- _Task_
Transcribe the listing from its top line through the line with "One Pretty Thing (851, 1631)". Keep it exact, both ends included, and add nothing.

** Excerpted data follows **

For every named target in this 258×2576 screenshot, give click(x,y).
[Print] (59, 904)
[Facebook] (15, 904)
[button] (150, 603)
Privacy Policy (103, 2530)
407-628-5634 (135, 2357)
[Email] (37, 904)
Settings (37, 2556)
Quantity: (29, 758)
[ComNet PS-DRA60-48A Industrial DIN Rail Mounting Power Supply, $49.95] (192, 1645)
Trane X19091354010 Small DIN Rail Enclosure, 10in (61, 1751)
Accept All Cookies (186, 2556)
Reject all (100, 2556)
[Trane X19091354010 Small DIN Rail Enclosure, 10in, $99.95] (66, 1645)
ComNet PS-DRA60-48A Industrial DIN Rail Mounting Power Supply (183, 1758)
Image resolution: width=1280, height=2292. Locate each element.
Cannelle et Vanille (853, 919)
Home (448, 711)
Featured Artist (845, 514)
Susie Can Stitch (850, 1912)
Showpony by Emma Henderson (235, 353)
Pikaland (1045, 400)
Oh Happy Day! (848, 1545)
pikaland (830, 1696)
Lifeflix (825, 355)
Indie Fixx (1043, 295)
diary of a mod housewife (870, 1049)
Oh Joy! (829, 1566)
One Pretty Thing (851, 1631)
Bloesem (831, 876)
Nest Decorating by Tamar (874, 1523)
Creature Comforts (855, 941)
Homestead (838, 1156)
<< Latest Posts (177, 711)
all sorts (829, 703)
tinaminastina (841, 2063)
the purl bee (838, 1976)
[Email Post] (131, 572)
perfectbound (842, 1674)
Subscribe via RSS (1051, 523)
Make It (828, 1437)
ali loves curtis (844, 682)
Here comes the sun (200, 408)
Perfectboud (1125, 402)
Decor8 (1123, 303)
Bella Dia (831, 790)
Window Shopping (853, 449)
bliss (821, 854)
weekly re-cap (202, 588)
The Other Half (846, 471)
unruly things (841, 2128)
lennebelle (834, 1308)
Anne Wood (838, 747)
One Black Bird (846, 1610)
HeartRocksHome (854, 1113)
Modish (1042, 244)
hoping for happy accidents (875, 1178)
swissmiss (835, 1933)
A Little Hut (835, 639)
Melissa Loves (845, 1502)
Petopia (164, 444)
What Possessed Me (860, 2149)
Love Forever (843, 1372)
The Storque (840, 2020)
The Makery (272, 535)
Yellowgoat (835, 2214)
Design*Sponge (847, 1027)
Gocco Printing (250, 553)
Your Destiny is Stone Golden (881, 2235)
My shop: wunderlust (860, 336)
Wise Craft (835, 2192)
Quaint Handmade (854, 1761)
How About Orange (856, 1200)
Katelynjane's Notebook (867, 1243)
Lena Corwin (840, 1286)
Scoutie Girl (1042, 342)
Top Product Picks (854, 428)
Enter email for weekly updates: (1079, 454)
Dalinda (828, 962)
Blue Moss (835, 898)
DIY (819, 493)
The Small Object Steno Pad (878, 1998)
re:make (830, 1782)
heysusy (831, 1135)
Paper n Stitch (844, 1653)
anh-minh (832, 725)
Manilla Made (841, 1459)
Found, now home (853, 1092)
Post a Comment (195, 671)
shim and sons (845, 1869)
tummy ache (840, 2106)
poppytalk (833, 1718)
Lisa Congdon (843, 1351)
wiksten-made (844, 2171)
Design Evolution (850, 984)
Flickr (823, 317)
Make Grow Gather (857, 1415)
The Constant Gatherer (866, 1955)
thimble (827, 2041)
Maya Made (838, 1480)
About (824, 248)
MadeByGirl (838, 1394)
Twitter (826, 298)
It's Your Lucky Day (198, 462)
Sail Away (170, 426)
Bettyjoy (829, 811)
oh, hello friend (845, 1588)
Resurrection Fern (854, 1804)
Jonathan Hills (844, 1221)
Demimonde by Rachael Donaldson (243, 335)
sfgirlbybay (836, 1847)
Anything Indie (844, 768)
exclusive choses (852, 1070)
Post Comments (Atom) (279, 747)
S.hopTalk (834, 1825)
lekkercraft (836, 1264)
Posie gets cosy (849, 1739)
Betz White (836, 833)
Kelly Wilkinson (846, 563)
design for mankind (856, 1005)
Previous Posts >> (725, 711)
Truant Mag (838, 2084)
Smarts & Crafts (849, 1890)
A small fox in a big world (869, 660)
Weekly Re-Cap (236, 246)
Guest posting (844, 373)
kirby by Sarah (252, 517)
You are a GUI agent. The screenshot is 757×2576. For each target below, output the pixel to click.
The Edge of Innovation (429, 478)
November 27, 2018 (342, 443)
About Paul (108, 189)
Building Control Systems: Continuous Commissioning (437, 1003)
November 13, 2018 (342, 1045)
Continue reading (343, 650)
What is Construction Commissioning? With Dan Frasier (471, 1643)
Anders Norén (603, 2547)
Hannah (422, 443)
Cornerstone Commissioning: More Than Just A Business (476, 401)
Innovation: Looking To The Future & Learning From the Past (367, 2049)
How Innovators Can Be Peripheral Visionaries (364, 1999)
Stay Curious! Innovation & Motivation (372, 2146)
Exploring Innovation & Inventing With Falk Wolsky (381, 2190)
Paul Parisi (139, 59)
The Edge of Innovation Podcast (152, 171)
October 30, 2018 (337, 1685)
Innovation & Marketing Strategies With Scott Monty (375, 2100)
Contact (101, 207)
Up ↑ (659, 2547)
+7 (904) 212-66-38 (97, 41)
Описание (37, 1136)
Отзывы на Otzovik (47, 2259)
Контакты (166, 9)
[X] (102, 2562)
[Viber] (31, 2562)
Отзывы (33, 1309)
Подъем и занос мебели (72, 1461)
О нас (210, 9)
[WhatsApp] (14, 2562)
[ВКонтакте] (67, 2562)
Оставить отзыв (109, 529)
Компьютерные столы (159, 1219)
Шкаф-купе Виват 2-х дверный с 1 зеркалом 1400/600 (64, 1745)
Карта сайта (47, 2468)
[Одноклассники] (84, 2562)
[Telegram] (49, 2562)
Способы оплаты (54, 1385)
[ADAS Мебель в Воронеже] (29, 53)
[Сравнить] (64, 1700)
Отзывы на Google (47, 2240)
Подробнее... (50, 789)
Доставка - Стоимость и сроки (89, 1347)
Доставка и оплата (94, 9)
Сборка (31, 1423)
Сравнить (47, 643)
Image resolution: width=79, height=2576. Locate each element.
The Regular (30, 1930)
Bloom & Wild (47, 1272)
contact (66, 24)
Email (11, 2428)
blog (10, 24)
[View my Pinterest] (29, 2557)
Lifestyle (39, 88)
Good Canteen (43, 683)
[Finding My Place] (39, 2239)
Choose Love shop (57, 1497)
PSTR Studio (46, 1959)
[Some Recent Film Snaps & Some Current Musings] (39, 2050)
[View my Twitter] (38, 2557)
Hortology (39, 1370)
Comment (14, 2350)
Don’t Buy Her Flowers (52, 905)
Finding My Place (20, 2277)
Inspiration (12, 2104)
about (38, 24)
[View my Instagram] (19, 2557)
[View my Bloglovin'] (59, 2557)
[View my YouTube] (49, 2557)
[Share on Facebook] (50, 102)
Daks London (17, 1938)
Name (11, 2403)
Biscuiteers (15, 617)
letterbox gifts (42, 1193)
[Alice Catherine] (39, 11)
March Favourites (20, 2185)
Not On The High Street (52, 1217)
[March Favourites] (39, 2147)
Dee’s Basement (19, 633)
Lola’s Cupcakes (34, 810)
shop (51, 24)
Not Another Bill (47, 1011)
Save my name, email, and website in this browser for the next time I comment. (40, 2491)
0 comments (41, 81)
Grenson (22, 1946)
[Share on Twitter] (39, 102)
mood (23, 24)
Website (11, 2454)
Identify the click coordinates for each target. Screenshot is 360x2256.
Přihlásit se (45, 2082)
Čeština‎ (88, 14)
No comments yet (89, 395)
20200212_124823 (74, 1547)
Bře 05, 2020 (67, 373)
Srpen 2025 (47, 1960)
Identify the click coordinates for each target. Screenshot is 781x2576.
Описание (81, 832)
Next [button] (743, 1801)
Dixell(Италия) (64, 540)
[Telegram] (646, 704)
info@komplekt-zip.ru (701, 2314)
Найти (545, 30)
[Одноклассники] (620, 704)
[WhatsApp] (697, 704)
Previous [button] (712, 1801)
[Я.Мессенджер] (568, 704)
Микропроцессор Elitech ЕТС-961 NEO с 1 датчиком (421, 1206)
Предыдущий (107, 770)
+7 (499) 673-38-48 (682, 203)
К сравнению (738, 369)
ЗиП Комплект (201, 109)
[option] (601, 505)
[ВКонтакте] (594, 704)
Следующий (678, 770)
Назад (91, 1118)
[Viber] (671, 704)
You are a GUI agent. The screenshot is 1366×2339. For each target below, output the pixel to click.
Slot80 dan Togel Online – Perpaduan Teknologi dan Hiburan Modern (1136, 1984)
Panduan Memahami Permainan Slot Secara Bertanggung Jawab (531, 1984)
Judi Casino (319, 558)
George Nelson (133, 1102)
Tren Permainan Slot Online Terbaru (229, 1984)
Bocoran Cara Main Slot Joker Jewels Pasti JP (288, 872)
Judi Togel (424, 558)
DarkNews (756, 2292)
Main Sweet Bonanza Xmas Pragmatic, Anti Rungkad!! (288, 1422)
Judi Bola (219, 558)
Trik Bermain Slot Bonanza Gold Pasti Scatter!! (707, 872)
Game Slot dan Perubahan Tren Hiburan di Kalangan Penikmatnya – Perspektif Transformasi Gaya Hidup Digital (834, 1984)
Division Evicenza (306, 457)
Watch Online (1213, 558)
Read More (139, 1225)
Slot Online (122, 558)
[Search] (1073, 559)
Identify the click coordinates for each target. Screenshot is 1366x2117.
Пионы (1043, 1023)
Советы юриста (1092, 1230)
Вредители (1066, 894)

** End of Excerpted data **

- _Output for this exercise_
For every named target in this 258×2576 screenshot, give click(x,y).
[Print] (59, 904)
[Facebook] (15, 904)
[button] (150, 603)
Privacy Policy (103, 2530)
407-628-5634 (135, 2357)
[Email] (37, 904)
Settings (37, 2556)
Quantity: (29, 758)
[ComNet PS-DRA60-48A Industrial DIN Rail Mounting Power Supply, $49.95] (192, 1645)
Trane X19091354010 Small DIN Rail Enclosure, 10in (61, 1751)
Accept All Cookies (186, 2556)
Reject all (100, 2556)
[Trane X19091354010 Small DIN Rail Enclosure, 10in, $99.95] (66, 1645)
ComNet PS-DRA60-48A Industrial DIN Rail Mounting Power Supply (183, 1758)
Image resolution: width=1280, height=2292. Locate each element.
Cannelle et Vanille (853, 919)
Home (448, 711)
Featured Artist (845, 514)
Susie Can Stitch (850, 1912)
Showpony by Emma Henderson (235, 353)
Pikaland (1045, 400)
Oh Happy Day! (848, 1545)
pikaland (830, 1696)
Lifeflix (825, 355)
Indie Fixx (1043, 295)
diary of a mod housewife (870, 1049)
Oh Joy! (829, 1566)
One Pretty Thing (851, 1631)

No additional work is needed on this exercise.